Birthday bash in a city of 60 billionaires
Mayor of Moscow Yury Luzkhov ordered the city's 860th birthday to be celebrated with no-expenses-spared pomp and ceremony, reports Fred Weir.world Updated: Sep 24, 2007 00:34 IST
One cynical editorial called it "nothing more than an opportunity for 500,000 drunks to run wild in downtown Moscow," but the city's freshly re-appointed Mayor, Yury Luzkhov, felt otherwise. He ordered the city's 860th birthday earlier this month to be celebrated with no-expenses-spared pomp and ceremony. The 5,000 events staged around the capital included an antique car rally, dozens of musical concerts, a speech devoted to Moscow by President Vladimir Putin, a spectacular fireworks display, and a bizarre 200-metre race by some of the city's most beautiful waitresses — some wearing high heels — carrying trays of drinks.
The event that attracted the most attention was, apparently, not sanctioned by the authorities. Alain Robert, who calls himself "Spiderman", scaled a 250-metre high skyscraper wearing the eponymous superhero costume, only to be arrested by Moscow police when he reached the top.
The most sour note was sounded by left-wing novelist Eduard Limonov, who claimed in a newspaper column that the city fathers were lying about Moscow's actual age. Mayor Luzhkov dates the city's founding to 1147, when the first reference to a village on the banks of the muddy Moskva River is found in historical records. But Limonov says the city was actually established with the building of a kremlin, or fortress, on the site of today's Red Square, in 1382. "So, Moscow is faking her years, pretending to be older because she suffers from an inferiority complex," he wrote.
Most expensive city
It may be younger than it says, but there seems little doubt about the accuracy of Moscow's claim to be the world's most expensive city. A recent survey found Moscow to be almost 25 per cent more costly than New York, due in large part to ballooning real estate prices. Downtown flats and office space now sells for up to $33,000 (Rs 13.2 lakh) for a single square metre. A decent sized one-bedroom apartment would have to be around 100 sqmt, so you do the math.

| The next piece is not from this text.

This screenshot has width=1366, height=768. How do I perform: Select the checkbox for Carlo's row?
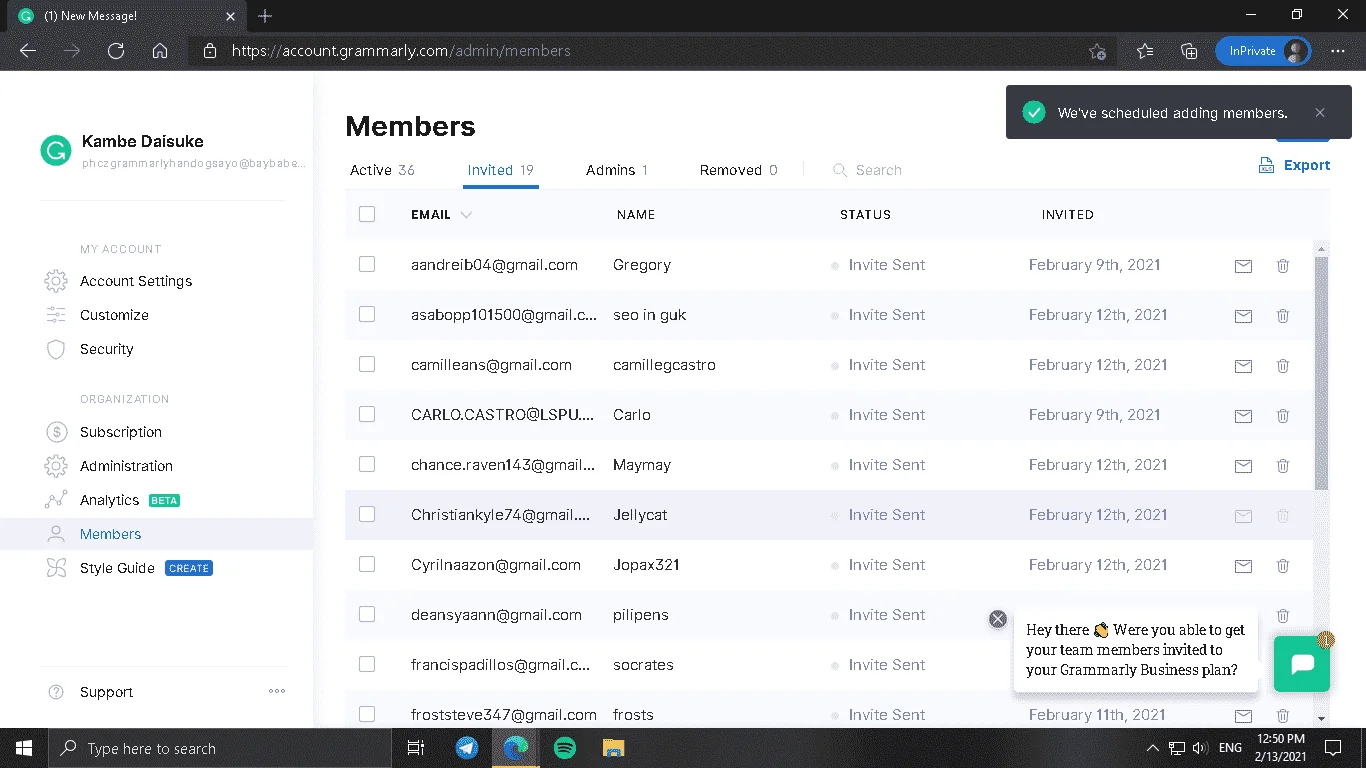pyautogui.click(x=367, y=414)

The housing bubble may be popping in America and Europe, but the real estate splurge in Moscow shows no sign of abating. Prices in the city's toniest areas are doubling each year, and there are still plenty of buyers. The main reason for this, experts say, is Russia's oil boom, which generates a seemingly endless flood of cash, most of which ends up in Moscow. Petroleum may be produced in Siberia, but every Russian oil tycoon insists on having a Moscow address.
According to Forbes magazine, 60 billionaires now call Moscow home, more than any other city in the world. It's harder to guage the number of mere millionaires, but there must be multitudes of them. Last year's "Millionaire Fair" in Moscow drew almost 40,000 guests. Among the exclusive sales made at the fair were three Bugatti cars costing $1.5-million each and 15 jewel-encrusted GoldVish cell phones priced at almost $500,000 each.
Moscow may be the only city in the world that can boast one-stop shopping for luxury goods. Tretyakovsky Proyezd, an upscale shopping mall next to the Kremlin, has about 20 shops representing all the leading brands, including Bentley, Ferrari, Armani, Tiffany, Bulgari, Prada and Gucci. The same company is building a huge new centre, called Barvikha Luxury Village, which will feature a health spa and gourmet restaurants for the ultra-rich, in the dacha country just outside Moscow.
You know that election season has begun when political billboards begin to outnumber commercial ones. The campaign for Russia's upcoming December 2 parliamentary polls has just got underway, and the political messages are already proliferating. Most belong to the pro-Kremlin United Russia party, which sticks to patriotic themes like: Our Plan is Russia's Victory!
A new left-wing party, headed by a close personal friend of President Putin, Just Russia, is also making inroads with Soviet-style messages meant to appeal to workers, the poor and pensioners. Their billboards often feature a typical working person expressing hope that Just Russia will do well in the elections. But of the once-mighty Communist Party, which surveys suggest will take about 10 per cent of the vote, there is not a trace. The Communists have yet to place a single advertisement anywhere in Moscow.